How many elements are in my arrays?
Karl Heuer
karl at haddock.ima.isc.com
Tue Jun 5 10:13:46 AEST 1990
In article <6644.26663D46 at puddle.fidonet.org> cspw.quagga at p0.f4.n494.z5.fidonet.org (cspw quagga) writes:
>2) I want to find out how many elements are in my initialized arrays.
> #define num_elems(array) (sizeof(array)/(&array[1]-&array[0]))
That denominator is always 1. You mean `(sizeof(array)/sizeof(array[0]))'.
> Will this work, even in the presence of pad bytes?
Yes.

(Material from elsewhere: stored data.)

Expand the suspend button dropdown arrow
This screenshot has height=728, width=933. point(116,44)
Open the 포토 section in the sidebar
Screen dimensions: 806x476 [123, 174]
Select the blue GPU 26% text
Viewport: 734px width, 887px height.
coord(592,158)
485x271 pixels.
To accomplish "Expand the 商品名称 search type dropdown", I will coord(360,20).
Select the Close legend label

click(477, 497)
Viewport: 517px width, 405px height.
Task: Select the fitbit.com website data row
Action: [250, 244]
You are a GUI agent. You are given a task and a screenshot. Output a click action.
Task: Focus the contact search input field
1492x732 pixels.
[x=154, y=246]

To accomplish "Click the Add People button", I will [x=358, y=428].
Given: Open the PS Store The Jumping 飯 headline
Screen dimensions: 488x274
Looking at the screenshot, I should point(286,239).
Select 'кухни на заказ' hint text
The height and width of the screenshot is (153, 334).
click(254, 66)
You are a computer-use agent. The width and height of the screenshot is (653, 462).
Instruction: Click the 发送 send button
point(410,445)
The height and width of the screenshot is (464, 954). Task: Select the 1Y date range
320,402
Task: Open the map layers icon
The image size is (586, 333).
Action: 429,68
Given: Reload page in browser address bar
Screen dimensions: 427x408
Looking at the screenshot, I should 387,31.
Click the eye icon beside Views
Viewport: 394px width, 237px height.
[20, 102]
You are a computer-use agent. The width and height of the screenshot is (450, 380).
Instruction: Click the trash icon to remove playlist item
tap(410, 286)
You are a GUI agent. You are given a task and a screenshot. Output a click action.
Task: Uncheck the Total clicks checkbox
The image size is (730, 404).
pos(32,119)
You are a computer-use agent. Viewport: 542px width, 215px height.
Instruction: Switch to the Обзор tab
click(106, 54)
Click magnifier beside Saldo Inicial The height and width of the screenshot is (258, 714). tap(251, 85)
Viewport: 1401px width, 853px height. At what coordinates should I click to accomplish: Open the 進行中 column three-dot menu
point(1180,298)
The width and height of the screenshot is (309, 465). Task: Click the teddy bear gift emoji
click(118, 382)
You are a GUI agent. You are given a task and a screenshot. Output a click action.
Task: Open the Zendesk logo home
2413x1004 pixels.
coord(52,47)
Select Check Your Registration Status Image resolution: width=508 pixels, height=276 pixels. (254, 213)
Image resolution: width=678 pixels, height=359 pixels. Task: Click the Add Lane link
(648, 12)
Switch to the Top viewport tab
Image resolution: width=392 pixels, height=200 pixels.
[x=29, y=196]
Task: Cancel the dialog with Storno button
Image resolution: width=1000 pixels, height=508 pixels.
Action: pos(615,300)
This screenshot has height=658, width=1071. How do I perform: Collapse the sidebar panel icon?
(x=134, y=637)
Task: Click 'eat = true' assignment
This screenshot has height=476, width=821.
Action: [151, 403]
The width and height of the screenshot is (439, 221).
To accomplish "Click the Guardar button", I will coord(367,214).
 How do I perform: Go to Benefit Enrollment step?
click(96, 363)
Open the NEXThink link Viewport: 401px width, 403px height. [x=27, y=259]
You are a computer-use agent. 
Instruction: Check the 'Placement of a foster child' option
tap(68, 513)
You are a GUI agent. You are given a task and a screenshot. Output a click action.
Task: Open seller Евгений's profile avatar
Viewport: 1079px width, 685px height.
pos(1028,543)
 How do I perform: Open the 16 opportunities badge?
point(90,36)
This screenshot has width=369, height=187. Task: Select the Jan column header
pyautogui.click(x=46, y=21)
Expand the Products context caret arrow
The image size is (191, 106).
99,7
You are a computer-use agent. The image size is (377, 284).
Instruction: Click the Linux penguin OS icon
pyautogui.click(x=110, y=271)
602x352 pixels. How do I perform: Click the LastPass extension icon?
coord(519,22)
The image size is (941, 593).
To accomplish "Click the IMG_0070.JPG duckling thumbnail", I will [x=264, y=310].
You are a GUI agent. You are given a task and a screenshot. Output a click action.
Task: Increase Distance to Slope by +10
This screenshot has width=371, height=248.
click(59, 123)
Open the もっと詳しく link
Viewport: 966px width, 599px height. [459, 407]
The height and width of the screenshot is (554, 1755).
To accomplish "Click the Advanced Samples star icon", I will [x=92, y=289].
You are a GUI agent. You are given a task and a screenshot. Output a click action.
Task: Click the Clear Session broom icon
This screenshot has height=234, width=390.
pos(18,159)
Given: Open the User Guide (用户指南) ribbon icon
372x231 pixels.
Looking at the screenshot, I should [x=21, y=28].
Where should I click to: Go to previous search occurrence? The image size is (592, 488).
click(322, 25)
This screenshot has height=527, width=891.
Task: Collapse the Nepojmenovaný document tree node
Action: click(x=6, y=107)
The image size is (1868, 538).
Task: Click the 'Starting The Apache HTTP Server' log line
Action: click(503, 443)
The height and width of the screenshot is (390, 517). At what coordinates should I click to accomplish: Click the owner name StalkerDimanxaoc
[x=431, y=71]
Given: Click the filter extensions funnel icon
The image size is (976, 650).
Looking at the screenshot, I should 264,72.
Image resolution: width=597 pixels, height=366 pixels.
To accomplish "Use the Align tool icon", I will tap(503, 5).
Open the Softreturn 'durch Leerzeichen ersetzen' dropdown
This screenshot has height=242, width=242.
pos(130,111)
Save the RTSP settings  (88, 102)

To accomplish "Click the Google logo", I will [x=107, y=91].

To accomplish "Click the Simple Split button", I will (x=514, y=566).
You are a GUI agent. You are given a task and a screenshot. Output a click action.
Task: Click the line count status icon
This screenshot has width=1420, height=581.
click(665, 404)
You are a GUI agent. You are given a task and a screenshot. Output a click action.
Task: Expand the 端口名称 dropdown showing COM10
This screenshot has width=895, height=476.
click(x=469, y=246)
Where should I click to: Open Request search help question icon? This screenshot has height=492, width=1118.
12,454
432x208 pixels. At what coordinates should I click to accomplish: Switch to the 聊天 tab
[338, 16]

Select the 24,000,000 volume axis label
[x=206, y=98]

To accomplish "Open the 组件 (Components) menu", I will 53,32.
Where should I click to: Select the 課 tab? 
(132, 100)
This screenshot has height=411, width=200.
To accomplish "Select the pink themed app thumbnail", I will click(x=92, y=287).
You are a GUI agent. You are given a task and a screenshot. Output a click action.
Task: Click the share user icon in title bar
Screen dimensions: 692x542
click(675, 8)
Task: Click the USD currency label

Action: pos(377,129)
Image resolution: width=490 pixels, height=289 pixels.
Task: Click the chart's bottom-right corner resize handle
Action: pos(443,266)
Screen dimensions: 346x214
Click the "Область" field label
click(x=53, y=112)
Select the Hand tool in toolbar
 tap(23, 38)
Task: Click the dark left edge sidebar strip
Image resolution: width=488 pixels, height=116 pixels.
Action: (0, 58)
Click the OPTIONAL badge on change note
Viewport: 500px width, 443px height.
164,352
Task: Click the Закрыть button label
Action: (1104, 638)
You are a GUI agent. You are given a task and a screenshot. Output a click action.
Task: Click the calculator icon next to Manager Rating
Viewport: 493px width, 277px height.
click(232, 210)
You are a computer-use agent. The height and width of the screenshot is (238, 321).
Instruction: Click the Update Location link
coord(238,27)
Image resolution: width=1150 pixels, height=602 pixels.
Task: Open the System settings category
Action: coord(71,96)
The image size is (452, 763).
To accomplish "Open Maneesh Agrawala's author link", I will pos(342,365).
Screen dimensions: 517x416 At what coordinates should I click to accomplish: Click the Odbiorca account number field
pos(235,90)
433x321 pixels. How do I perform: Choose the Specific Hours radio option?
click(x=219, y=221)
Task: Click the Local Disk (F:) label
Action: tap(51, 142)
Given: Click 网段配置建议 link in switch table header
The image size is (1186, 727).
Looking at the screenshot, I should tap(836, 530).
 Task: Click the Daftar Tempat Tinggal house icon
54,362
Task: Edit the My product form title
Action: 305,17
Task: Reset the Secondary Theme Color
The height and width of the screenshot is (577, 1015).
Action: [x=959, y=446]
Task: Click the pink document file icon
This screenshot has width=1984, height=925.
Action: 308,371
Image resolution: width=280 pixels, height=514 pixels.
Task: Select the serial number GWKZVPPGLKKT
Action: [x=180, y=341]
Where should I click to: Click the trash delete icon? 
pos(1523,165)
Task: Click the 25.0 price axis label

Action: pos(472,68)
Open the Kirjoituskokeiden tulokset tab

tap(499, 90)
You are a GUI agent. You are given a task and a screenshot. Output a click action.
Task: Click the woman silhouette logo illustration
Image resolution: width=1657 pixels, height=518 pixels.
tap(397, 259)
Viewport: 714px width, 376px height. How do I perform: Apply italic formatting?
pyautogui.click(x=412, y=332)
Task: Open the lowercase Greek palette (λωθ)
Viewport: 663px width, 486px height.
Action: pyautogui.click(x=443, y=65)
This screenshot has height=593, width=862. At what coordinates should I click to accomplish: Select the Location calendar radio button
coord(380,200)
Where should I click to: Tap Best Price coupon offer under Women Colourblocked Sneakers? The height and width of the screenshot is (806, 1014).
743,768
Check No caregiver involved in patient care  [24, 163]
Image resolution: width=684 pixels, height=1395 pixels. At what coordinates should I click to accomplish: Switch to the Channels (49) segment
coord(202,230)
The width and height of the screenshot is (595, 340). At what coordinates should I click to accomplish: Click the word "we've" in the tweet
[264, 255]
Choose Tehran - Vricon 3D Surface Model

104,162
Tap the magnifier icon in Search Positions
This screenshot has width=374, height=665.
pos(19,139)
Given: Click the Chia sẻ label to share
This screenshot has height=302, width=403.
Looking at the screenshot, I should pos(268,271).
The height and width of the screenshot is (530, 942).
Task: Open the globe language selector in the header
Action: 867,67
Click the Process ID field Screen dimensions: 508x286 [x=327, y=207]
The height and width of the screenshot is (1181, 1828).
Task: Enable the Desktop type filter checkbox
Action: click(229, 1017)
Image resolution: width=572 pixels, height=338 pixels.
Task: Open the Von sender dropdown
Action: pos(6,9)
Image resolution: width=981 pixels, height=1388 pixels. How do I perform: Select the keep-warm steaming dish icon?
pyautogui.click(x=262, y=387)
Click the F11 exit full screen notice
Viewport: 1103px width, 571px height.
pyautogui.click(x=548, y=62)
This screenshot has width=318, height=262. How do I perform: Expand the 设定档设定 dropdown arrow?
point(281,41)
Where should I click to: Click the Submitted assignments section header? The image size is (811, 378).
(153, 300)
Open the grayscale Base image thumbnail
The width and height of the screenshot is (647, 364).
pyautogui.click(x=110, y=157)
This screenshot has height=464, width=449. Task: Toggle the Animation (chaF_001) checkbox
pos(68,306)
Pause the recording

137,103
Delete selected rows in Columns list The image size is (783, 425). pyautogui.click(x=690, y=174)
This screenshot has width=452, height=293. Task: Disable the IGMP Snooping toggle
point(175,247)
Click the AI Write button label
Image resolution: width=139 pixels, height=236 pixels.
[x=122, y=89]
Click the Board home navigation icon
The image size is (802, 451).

Arrays have no padding (though their elements might), and sizeof()
does account for any padding.
Personally, I prefer to work with
#define endof(a) (&(a)[sizeof(a)/sizeof((a)[0])])
for (p = &a[0]; p < endof(a); ++p) ...
>3) I'd like to check at that two arrays have the same number of initializers.
> #if (num_elems(a) - num_elems(s))
> cause a deliberate compilation error
> #endif
(Note: the best way to force a compilation abort is with `#error' in ANSI C,
which was designed for that purpose; it also generates a syntax error in
pre-ANSI compilers if you put a leading blank on the line (` #error') to slip
it past the pre-ANSI preprocessor.)
> But, uh-huhm, the 'sizeof' and the pointer arithmetic is not permitted
> at pre-processing time. Any way to do this nicely?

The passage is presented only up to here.